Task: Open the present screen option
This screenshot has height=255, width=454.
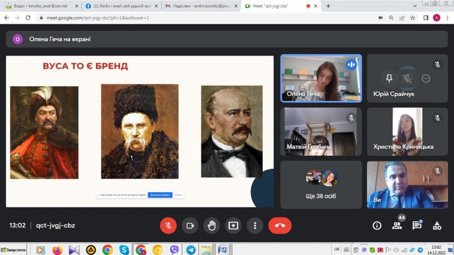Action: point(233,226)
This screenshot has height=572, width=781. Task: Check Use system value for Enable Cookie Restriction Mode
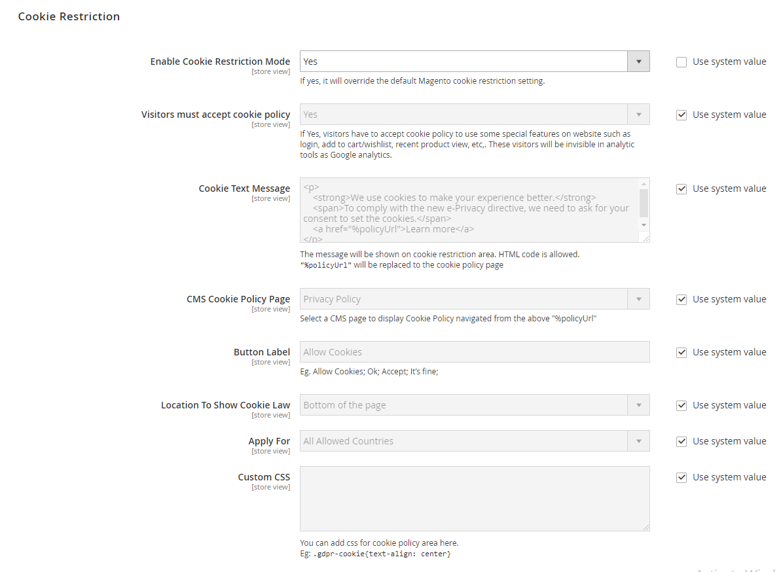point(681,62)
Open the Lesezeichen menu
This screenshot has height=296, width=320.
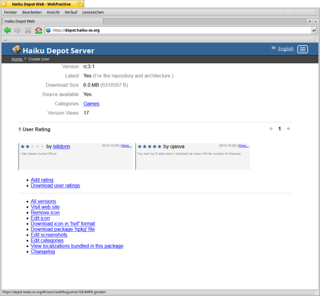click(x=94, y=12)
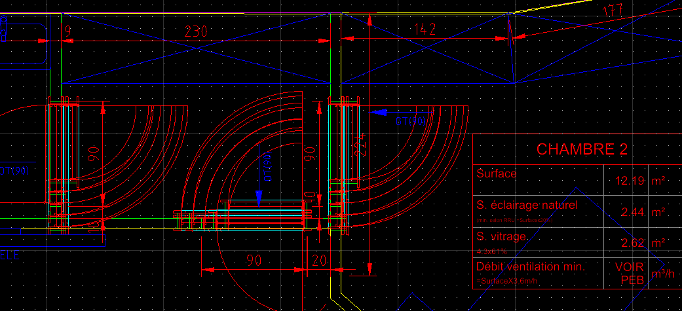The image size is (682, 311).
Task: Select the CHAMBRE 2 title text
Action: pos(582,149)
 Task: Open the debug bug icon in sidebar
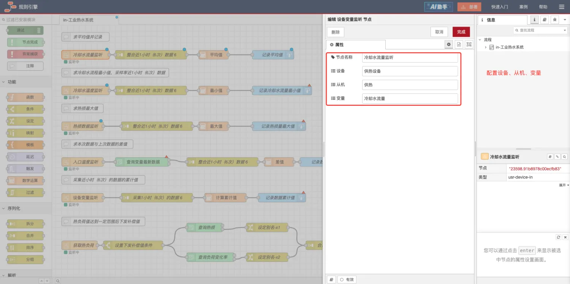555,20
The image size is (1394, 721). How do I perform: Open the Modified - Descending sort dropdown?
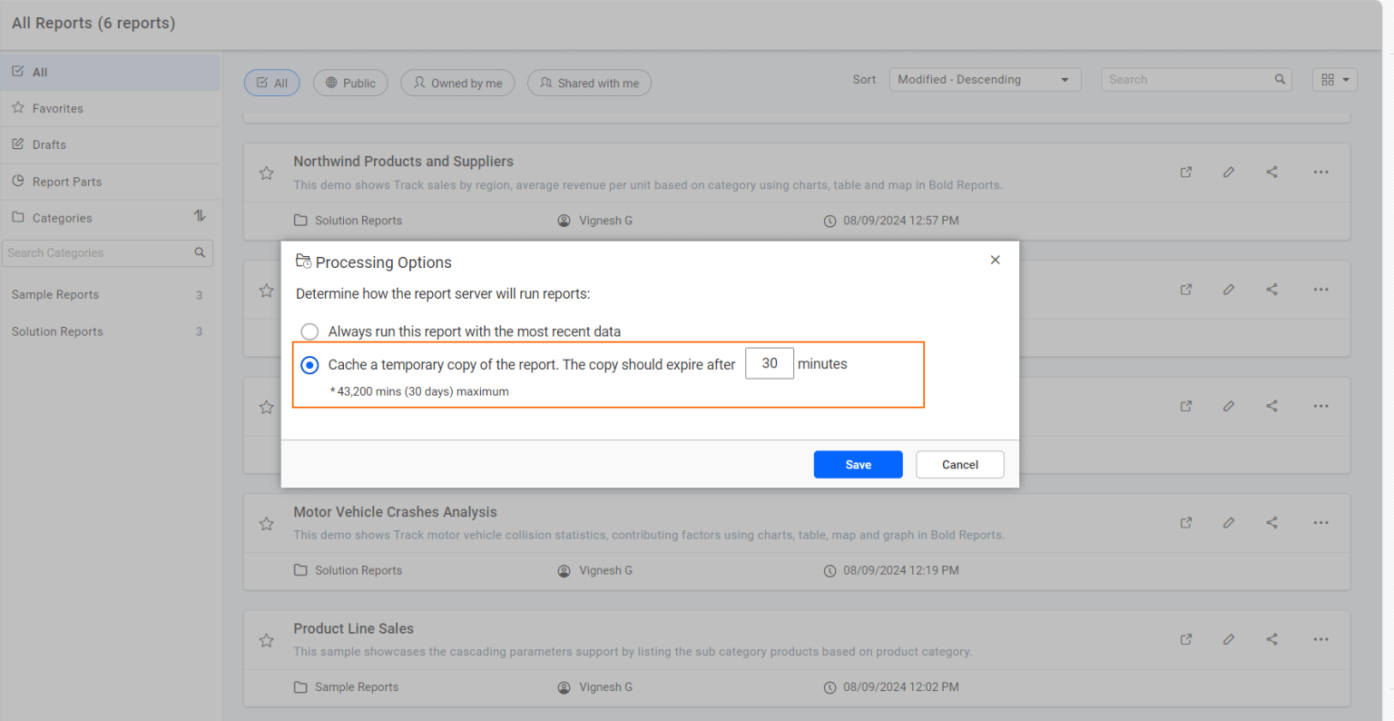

--

■ WHAT YOU ARE ASKED TO DO: The entries above are to be retyped exactly, with each picture left out.

■ RESPONSE AREA:
Task: Open the present screen option
This screenshot has height=255, width=454.
Action: point(233,226)
This screenshot has height=572, width=781. Task: Check Use system value for Enable Cookie Restriction Mode
point(681,62)
Open the Lesezeichen menu
This screenshot has height=296, width=320.
click(x=94, y=12)
The image size is (682, 311).
Task: Select the CHAMBRE 2 title text
Action: pos(582,149)
 Task: Open the debug bug icon in sidebar
555,20
The image size is (1394, 721). How do I perform: Open the Modified - Descending sort dropdown?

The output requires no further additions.